Ibn Rushd yang sangat mengagumi sekaligus banyak mengomentari karya Aristoteles sehingga digelari “sang komentator” ditampilkan karena sama dengan Ibnu Sina, yakni dipengaruhi oleh pemikiran Aristoteles. Pemikiran Ibnu Rushd mengenai dua hal, yakni Allah yang dianggap penyebab yang menciptakan segala sesuatu dan “monopsikisme (ajaran yang banyak menyebabkan kericuhan dalam dunia Skolastik sepanjang abad pertengahan) merupakan suatu interpretasi atas beberapa baris karangan Aristoteles. Dengan kata lain, Ibnu Sina dan Ibnu Rushd menjadikan pemikiran Aristoteles sebagai sumber inspirasi utama pemikirannya (Bertens, 2000: 32).
Rene Descartes dengan kesangsian metodisnya ditampilkan karena tidak puas dengan filsafat pada zamannya yang didasarkan atas dalil Aristoteles (Suseno, 2000: 70). Sementara itu, Hegel menjadikan pemikiran Aristoteles sebagai tesis vis-à-vis pemikiran Immanuel Kant sebagai antitesis. Namun, pada akhrinya Hegel tetap kembali kepada insight Aristoteles bahwa hidup etis terlaksana dalam partisipasi pada kehidupan polis, kehidupan kenegaraan kota. Bagi Aristoteles, berpolitik dalam arti partisipasi dan beretika adalah sama (Suseno, 2000: 113 dan Bertens, 2000: 68).

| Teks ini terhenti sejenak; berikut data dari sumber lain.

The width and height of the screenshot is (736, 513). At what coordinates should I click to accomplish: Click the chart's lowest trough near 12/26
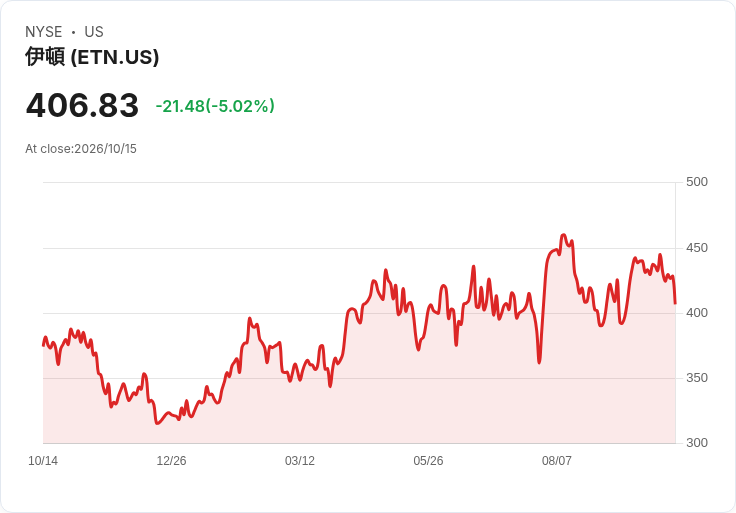pyautogui.click(x=157, y=423)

Jurgen Habermas, sebagai tokoh mazhab Frankfurt, memahami praksis Aristoteles sebagai komunikasi yang mewujudkan kehidupan nyata masyarakat. Dengan demikian, teori kritis Habermas untuk melahirkan masyarakat komunikatif juga diinspirasi oleh pemikiran etis Aristoteles (Suseno, 2000: 176). Meskipun demikian, pemikiran Francis Bacon de verulam juga penting disajikan dalam bagian penutup tulisan ini karena justru mengeritik pandangan Aristoteles mengenai keistimewaan ilmu empiris yakni ilmu yang tidak berpamrih dan tidak mencari untung. Bacon menyatakan bahwa ilmu pengetahuan baru bermakna jika meningkatkan kekuasaan manusia, baik atas alam maupun dengan sesama manusia sesuai ungkapan knowledge is power. Implikasinya ialah semua ilmu pengetahuan alam dipisahkan secara definitif dari filsafat sebagai ilmu pengetahuan (Sutrisno dan Hadirman, 1992: 149 dan Suseno, 2000: 176). Menurut Bertens (2000: 44), Bacon adalah salah seorang pemikir yang dianggap meletakkan dasar filosofis untuk perkembangan dalam bidang ilmu pengetahuan modern.